Microbial Fuel Cells based system for pollutants Removal, resources Recovery and Disinfection
A typical wastewater treatment plant has primary, secondary and tertiary treatment processes. The conventional secondary treatment processes such as activated sludge, membrane aerated bio-reactors, dissolved air filtration and sequencing batch reactor (SBR) usually involve pumped aeration and/or sludge/flow return therefore have high energy demand. Microbial fuel cells (MFCs) technology has great advantage over the current technologies used in the secondary treatment process due to its no need of pumped aeration, low sludge production and capability of simultaneously pollutant removal and electric energy production. MFC is a bioelectrochemical process which can produce electricity by using the electrons derived from organic pollutants through biochemical reactions catalyzed by bacteria.
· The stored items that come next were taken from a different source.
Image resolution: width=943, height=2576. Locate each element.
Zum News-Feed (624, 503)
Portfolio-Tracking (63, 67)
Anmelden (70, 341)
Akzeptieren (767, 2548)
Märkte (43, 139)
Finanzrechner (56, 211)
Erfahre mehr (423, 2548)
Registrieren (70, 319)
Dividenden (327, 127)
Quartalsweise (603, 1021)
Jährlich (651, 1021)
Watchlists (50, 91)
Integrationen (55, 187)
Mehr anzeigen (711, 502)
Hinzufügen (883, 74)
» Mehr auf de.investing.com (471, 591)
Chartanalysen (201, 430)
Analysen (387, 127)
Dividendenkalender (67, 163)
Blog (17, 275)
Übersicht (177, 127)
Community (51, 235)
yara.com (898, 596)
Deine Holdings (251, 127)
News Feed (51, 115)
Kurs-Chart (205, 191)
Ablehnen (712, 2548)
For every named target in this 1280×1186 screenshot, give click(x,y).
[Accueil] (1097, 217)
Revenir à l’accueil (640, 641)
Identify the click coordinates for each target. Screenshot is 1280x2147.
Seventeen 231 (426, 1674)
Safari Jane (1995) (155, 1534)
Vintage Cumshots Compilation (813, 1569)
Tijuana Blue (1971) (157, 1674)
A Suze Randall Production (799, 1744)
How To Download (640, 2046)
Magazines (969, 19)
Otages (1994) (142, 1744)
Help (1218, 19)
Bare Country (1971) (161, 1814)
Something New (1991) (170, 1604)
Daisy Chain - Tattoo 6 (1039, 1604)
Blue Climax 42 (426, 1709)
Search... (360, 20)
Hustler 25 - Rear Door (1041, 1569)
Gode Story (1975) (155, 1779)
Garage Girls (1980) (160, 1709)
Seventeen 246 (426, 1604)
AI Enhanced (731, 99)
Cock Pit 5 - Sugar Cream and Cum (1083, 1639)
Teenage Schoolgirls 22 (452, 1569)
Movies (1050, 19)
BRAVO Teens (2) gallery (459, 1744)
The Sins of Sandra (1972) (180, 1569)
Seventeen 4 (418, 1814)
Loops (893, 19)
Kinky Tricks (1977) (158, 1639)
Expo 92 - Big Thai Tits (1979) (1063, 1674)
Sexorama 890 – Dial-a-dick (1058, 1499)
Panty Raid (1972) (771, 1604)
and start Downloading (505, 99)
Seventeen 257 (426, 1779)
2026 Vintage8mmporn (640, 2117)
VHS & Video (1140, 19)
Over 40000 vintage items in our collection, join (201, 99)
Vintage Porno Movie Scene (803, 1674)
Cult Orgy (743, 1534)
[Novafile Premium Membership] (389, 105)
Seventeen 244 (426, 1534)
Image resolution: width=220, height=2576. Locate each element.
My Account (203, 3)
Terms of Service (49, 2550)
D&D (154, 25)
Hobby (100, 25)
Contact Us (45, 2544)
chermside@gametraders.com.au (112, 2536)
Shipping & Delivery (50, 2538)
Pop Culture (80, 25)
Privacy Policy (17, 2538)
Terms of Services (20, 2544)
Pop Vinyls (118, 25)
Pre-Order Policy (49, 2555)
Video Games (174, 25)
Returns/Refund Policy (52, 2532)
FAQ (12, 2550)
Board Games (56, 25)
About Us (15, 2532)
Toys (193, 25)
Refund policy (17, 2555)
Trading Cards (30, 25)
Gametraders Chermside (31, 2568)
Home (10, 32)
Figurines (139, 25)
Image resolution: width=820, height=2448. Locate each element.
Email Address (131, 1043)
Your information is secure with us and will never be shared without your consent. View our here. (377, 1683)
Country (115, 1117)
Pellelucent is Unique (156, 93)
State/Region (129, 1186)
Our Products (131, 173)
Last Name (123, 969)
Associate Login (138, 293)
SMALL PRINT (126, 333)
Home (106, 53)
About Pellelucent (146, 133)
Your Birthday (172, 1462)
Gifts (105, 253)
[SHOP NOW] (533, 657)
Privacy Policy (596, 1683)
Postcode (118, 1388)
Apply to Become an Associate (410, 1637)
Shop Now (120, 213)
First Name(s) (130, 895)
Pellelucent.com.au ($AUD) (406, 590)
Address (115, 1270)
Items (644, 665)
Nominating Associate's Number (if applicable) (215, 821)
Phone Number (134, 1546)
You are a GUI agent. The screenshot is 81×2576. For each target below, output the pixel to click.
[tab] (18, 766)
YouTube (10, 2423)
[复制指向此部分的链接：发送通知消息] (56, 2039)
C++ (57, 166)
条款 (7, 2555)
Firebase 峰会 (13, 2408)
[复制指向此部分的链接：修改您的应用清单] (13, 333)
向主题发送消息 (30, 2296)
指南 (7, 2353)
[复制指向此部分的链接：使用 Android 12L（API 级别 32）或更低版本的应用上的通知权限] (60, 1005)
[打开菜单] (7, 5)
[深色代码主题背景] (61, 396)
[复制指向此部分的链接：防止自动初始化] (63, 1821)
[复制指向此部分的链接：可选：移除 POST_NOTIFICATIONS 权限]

MFCs technologies are still in the laboratory and pilot levels and there is no commercial application of MFCs technology for wastewater treatment so far, due to the difficulty of scaling up the system to industrial level and the high cost of the cathodes. In addition to scaling up the MFCs, in situ utilisation of the electricity generated by the MFC system is another challenge for application of MFCs in real wastewater treatment plants, as the power density and the output voltages are relatively low.
This project will develop, test an industrial scale microbial fuels system in real wastewater treatment plant for COD and nitrogen removal, and electricity generation.
The study is supported by Enterprise Ireland.